Which to use for standard curve? - (Mar/06/2009 )
I want to detect if a gene's expression is reactivated when I knockdown the expression of my target gene but i'm not sure what sample to use for my standard curve. Basically, I have RNA samples from cancer cells which i have transfected with an siRNA to knockdown the expression of my gene A. I have done RT-PCR and confirmed that this has been successful & i have 80-90% suppression. My hypothesis is that when gene A is knocked down, gene B will start to be expressed again (as gene A represses gene B ). But how do I confirm this by RT-PCR? I used my non-targeting siRNA samples as my standard curve to check for the suppression of gene A but I cant use these samples for the standard curve of gene B as it wont be expressed due to the fact that gene A is repressing it. I have RNA samples for 24, 48 & 72 hours post transfection all of which have 80-90% suppression of gene A. Could I use one of these for my standard curve?

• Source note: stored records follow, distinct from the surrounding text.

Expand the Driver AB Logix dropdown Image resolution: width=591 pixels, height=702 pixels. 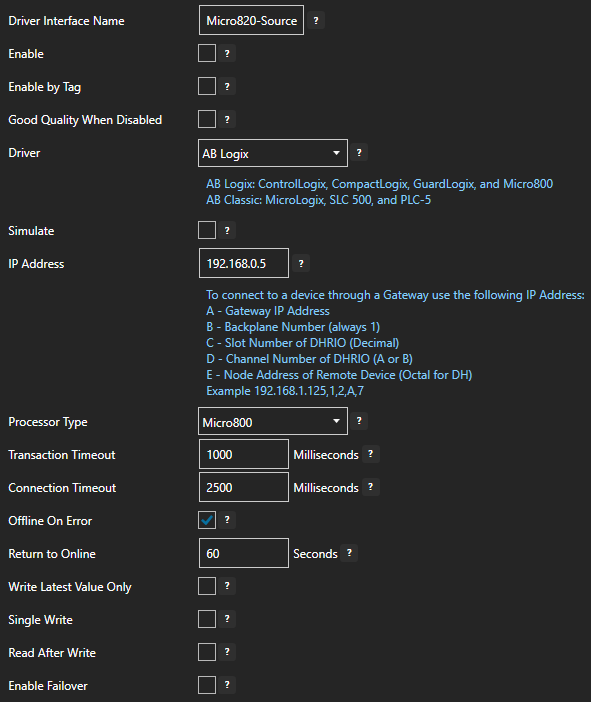coord(273,153)
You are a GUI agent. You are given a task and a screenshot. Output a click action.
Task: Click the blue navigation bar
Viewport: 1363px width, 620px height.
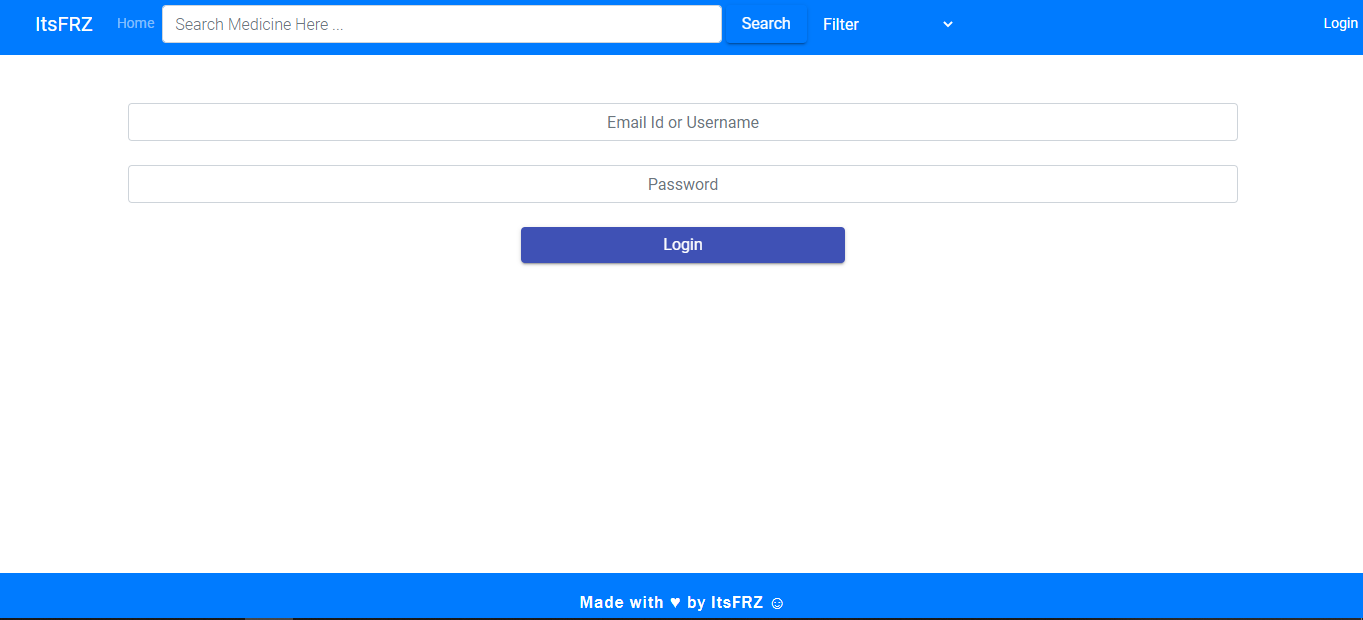[x=1100, y=24]
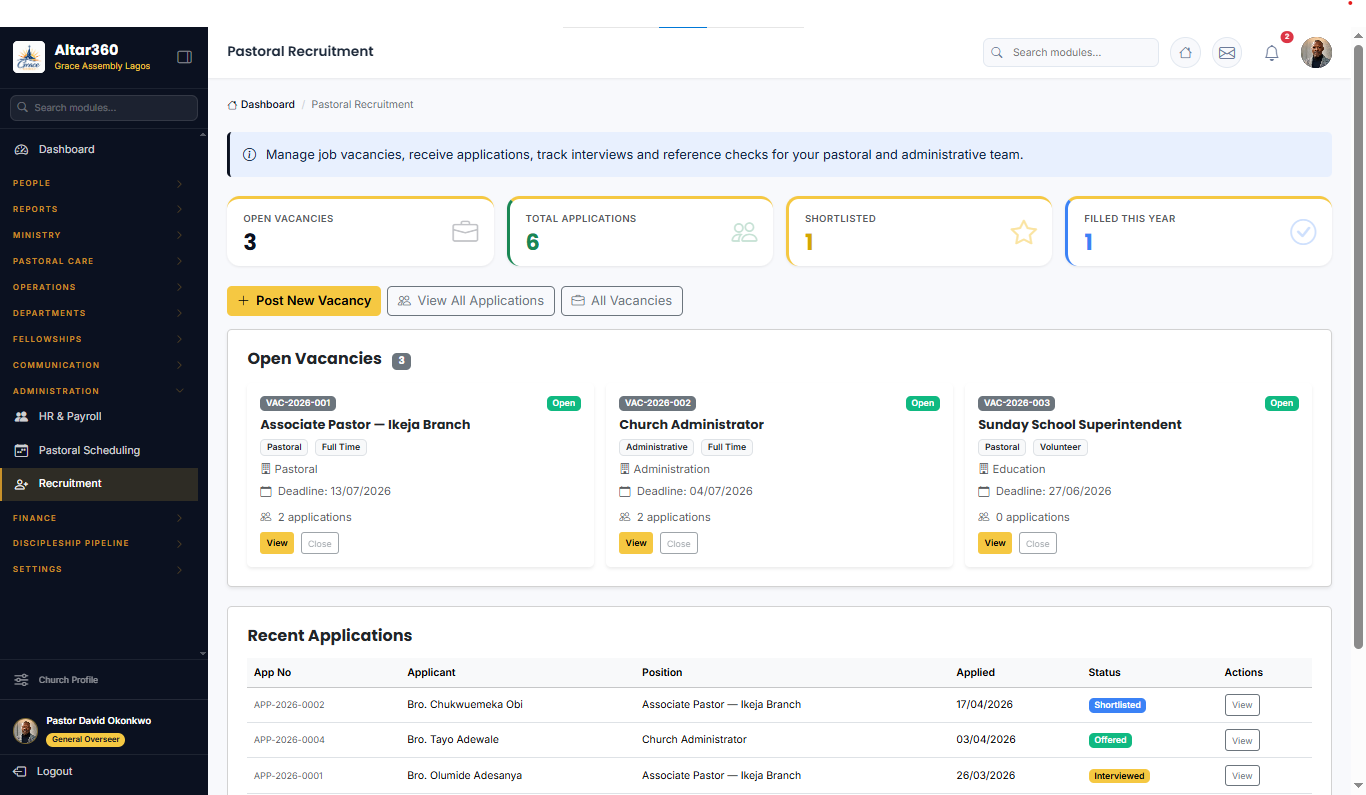Click Post New Vacancy button

click(x=304, y=301)
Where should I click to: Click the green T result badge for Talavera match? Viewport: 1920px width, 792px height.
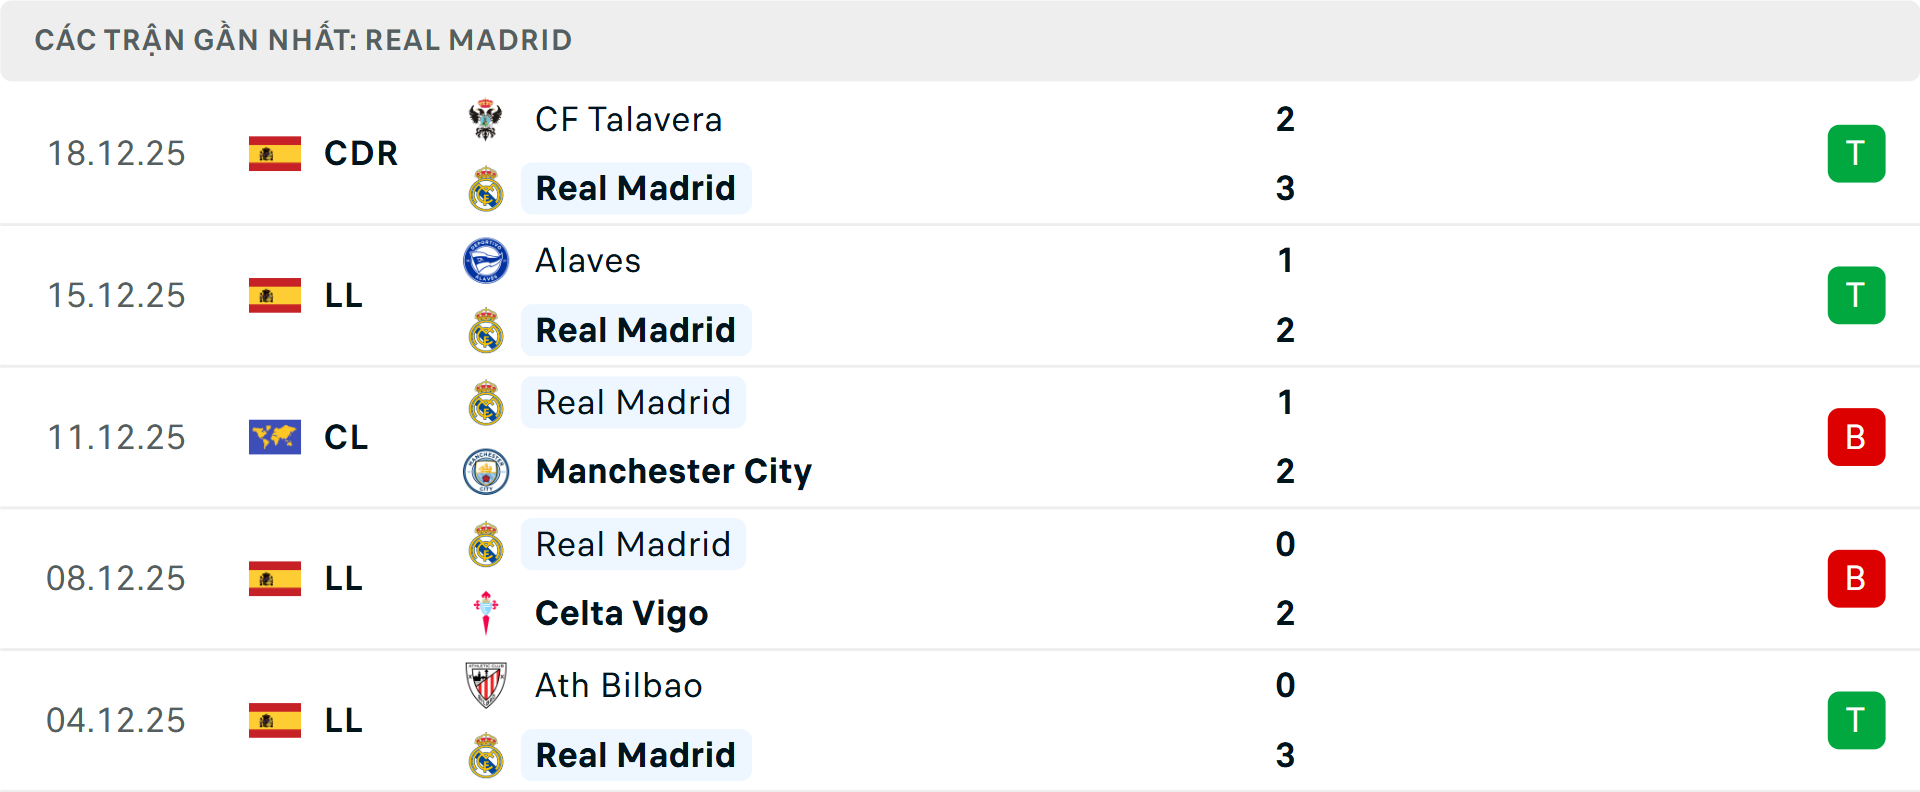pos(1856,154)
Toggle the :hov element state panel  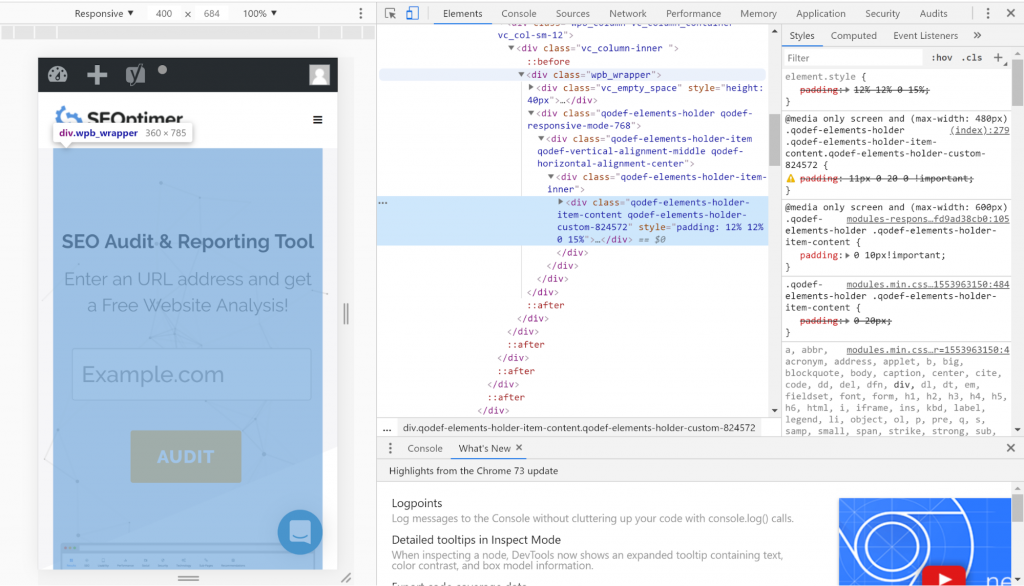(x=941, y=58)
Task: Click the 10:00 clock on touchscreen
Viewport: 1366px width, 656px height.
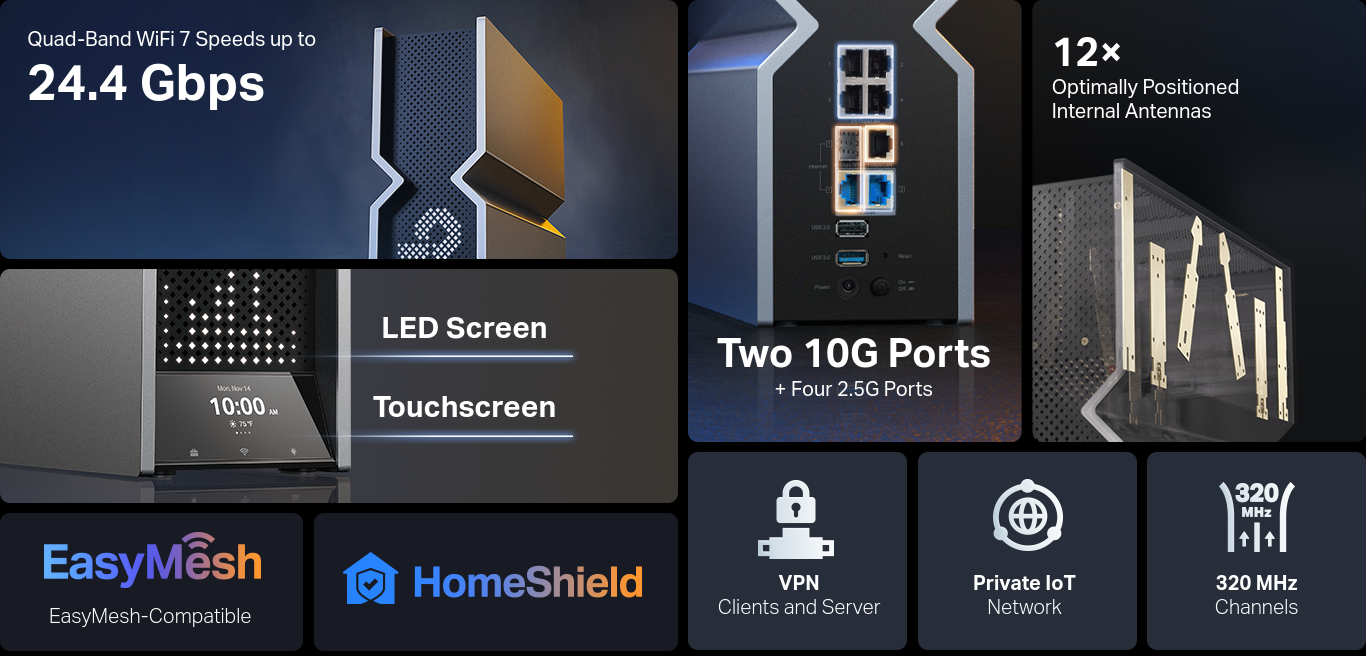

I'm sorry if this is a bit confusing.
Thanks in advance for any help.
You need to use samples that you know express gene B first to determine amplification efficiency. Do you know that gene B is activated? Have you tried Westerns first to assess whether there is a change in gene B expression at the protein level when you knock down gene A? qRT-PCR may be jumping the gun. Remember, only changes at the protein level impact physiology and mRNA levels can change without changes in protein or with opposing changes in protein expression (ie: mRNA level goes up, protein goes down as is the case for proteins such as the AHR and HIF1a following activation). I'd look at Westerns first, and then if there was activation of B, then seek to quantify that change by qRT-PCR.
Dr Teeth on Mar 6 2009, 04:48 PM said:
I have the protein samples in the freezer so I'll get some Westerns running as suggested! Thanks for the advice.